As we near the 2024 US Presidential Election, the (possible) role that foreign misinformation played in the 2016 US election looms large. But despite the proliferation of AI-generated false news, progress has been made in the last eight years—from content moderation policies at tech firms to laws passed by numerous states to new AI tools that identify deepfakes.
Will it be enough?

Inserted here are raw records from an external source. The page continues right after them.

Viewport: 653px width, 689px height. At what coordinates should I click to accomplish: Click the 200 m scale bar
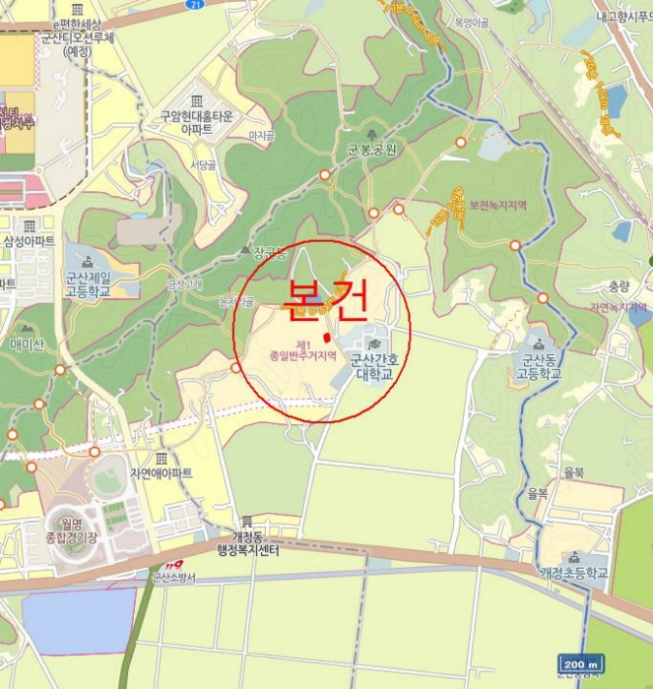pos(579,664)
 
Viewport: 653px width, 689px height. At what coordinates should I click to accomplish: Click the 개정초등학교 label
pos(574,573)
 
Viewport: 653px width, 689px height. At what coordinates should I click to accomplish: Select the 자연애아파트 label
pos(161,472)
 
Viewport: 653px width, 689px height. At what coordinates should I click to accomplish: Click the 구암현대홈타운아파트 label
pos(197,122)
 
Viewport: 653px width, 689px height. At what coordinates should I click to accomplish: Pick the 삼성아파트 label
pos(29,240)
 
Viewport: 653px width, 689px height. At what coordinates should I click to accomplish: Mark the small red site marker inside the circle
pos(326,337)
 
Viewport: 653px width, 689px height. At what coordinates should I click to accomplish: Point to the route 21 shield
pos(196,5)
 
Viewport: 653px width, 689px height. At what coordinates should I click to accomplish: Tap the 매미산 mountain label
pos(28,344)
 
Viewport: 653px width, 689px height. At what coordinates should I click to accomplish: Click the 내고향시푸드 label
pos(624,16)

Let’s take a closer look.
// The growth of misinformation
Misinformation in the age of AI takes on many forms: news sites built completely by AI, social media posts and images, misguided AI chatbot answers, and audio and video deepfakes.

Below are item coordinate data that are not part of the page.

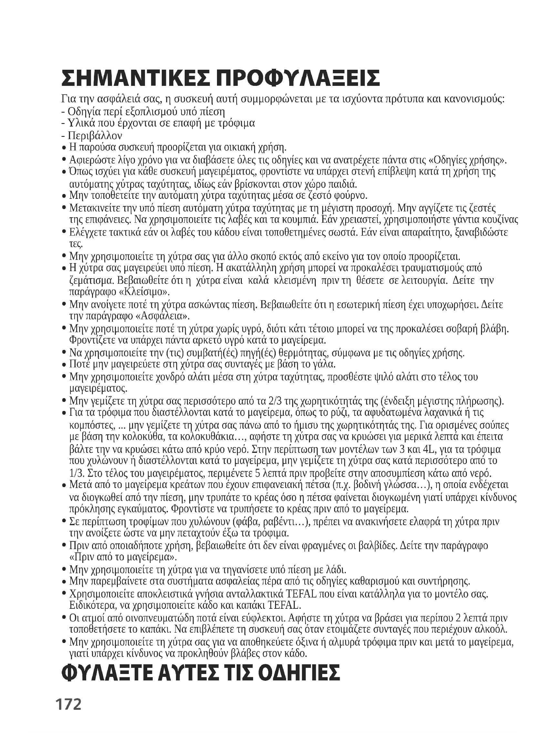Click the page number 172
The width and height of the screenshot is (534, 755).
pyautogui.click(x=68, y=704)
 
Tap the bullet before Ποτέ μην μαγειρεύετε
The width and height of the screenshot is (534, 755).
pyautogui.click(x=64, y=365)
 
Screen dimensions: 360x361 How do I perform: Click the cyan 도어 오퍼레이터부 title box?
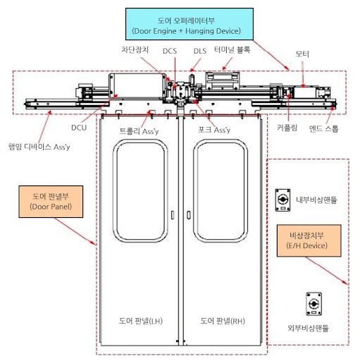[x=190, y=24]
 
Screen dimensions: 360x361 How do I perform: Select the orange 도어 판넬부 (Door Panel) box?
[x=51, y=202]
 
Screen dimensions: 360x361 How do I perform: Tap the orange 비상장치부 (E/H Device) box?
[x=309, y=240]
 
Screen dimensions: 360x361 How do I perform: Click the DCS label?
[x=170, y=51]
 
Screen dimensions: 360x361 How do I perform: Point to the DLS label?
[x=200, y=51]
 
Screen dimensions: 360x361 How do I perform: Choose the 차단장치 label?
[x=135, y=49]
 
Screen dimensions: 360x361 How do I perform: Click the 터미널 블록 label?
[x=232, y=49]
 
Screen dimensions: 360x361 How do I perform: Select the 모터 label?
[x=302, y=54]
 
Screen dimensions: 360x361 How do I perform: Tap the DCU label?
[x=79, y=128]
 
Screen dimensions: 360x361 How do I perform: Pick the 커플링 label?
[x=287, y=128]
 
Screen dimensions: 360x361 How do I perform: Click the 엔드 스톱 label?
[x=323, y=128]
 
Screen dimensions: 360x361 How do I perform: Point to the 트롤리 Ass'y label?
[x=139, y=131]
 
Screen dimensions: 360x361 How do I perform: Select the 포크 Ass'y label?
[x=214, y=130]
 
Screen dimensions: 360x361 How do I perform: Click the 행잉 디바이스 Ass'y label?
[x=39, y=147]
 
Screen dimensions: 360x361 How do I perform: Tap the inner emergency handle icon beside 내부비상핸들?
[x=283, y=200]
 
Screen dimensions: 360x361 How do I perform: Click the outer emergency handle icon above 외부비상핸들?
[x=314, y=304]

- A paper released by Google researchers earlier this year found meteoric growth of image-related misinformation starting in 2023.

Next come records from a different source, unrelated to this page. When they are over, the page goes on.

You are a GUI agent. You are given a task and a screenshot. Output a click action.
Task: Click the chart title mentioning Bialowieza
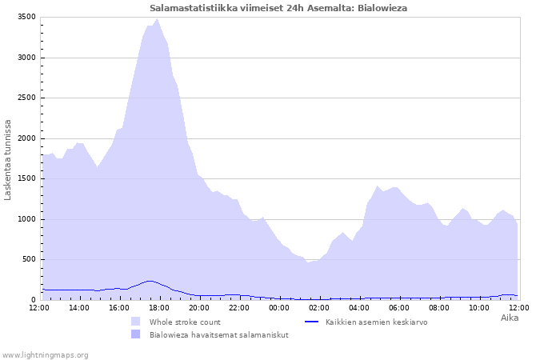pyautogui.click(x=278, y=8)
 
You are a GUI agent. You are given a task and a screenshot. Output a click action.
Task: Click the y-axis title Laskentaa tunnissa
pyautogui.click(x=7, y=160)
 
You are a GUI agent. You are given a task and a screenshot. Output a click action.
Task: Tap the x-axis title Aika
pyautogui.click(x=510, y=318)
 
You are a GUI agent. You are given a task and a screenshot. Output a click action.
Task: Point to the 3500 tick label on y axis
pyautogui.click(x=26, y=17)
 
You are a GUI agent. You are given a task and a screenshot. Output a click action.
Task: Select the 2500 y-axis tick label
pyautogui.click(x=26, y=98)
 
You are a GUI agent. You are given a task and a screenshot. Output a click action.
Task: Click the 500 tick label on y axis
pyautogui.click(x=29, y=259)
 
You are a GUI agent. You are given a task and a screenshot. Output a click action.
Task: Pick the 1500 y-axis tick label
pyautogui.click(x=26, y=178)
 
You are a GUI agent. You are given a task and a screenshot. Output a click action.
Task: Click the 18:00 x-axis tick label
pyautogui.click(x=159, y=308)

- In May of last year, Newsguard, an organization that tracks misinformation and a Project Liberty Alliance member, found 49 news and information sites that were completely written by AI chatbots. Today, less than 18 months later, it has identified over 1,000 such sites.
- Over the summer, the US Justice Department announced that it had disrupted a Russian propaganda campaign using fake social media accounts, powered by AI. Meanwhile, OpenAI banned ChatGPT accounts that were linked to an Iranian group attempting to sow division among US voters.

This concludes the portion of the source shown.